New regulations are changing how companies are able to collect personal data and what they need to do with that data. They incur another layer of liability as well as costs to implement new standards.
Data breaches can also result in losses from business interruption or legal costs to defend or settle lawsuits, such as the $700 million Equifax recently agreed to pay in a settlement over its breach, $425 million of which was earmarked for restitution and credit monitoring services for the 147 million affected customers.
Repairing the reputational damage that results from a data breach is harder to quantify, but the costs can include losses from discounts offered to assuage disgruntled clients, closed accounts, lost business or reputation management services.
On top of all of these expenses are fines incurred when a company’s breach, or its response, violates the terms of governing bodies. Businesses may also have to pay penalties or costs to comply with regulations, such as the European Union’s General Data Protection Regulation (GDPR) or the California Consumer Privacy Act.
“New regulations are changing how companies are able to collect personal data and what they need to do with that data,” said Olson. “They incur another layer of liability as well as costs to implement new standards.”
Mitigating the fallout
Some casualty or property insurance providers offer cyber coverage as part of a package policy, Olson explained, but that coverage is often quite insufficient and more of a detriment to the insured’s true cyber exposure.
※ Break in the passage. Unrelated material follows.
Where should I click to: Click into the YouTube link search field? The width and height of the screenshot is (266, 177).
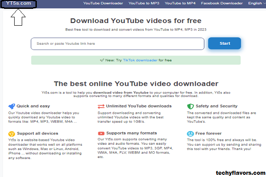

“Standalone Cyber and Privacy Insurance policy programs can provide much broader coverage for more exposures, provide better limits and claim resources,” he said.
“Cyber and Privacy Insurance is a response-based product,” explained Gurnhill. Policyholders not only get coverage for damages suffered, they receive immediate assistance from a panel of cybersecurity and privacy law experts.
“We respond very quickly, to stop the event from becoming worse, give the insured a clear picture of where they are, and get them back up and running quickly in a safe and secure manner. All that goes hand in hand with helping to manage the breach with the least amount of impact on their business as possible.”
Because of the evolving and complex legal and financial issues surrounding a data breach, enlisting the help of experts is strongly recommended, especially as part of a larger program to mitigate losses and repair damages when a breach occurs.
“The monetary impact of a large breach could take you out of business,” said Kilmer. Forget about the costs incurred for incident response, disaster recovery, ransomware, or broader business interruption losses which are all critical. Look at the tightening regulatory environment we now are seeing and increased consequence of non-compliance. Small and mid-sized organizations need all of the help and resources they can get to operate in compliance, create the proper privacy policies, and offer security awareness training for employees. The resources are a significant advantage and offer value outside of the insurance itself.
Blame for data breaches is often placed with company leaders. While Directors & Officers Insurance policies can provide assistance in such situations, the additional response services—legal guidance to avoid regulatory penalties and security guidance to recover from and prevent future attacks—provided with a Cyber and Privacy Insurance policy can prove invaluable.
“All bets are off when it comes to the layering (of application interfaces) and ways that breaches (can) occur,” said Gurnhill. “There are so many fail points, and like lava, they are constantly shifting. It is a very challenging landscape for any business owner or organization to truly get their hands around.”
“There is no way that you can truly eliminate the risk (of a data breach); there are so many potential things that can happen that are outside of your control,” Gurnhill advised. “Never has there been a more crucial time for businesses to consider investing in Cyber and Privacy Insurance.”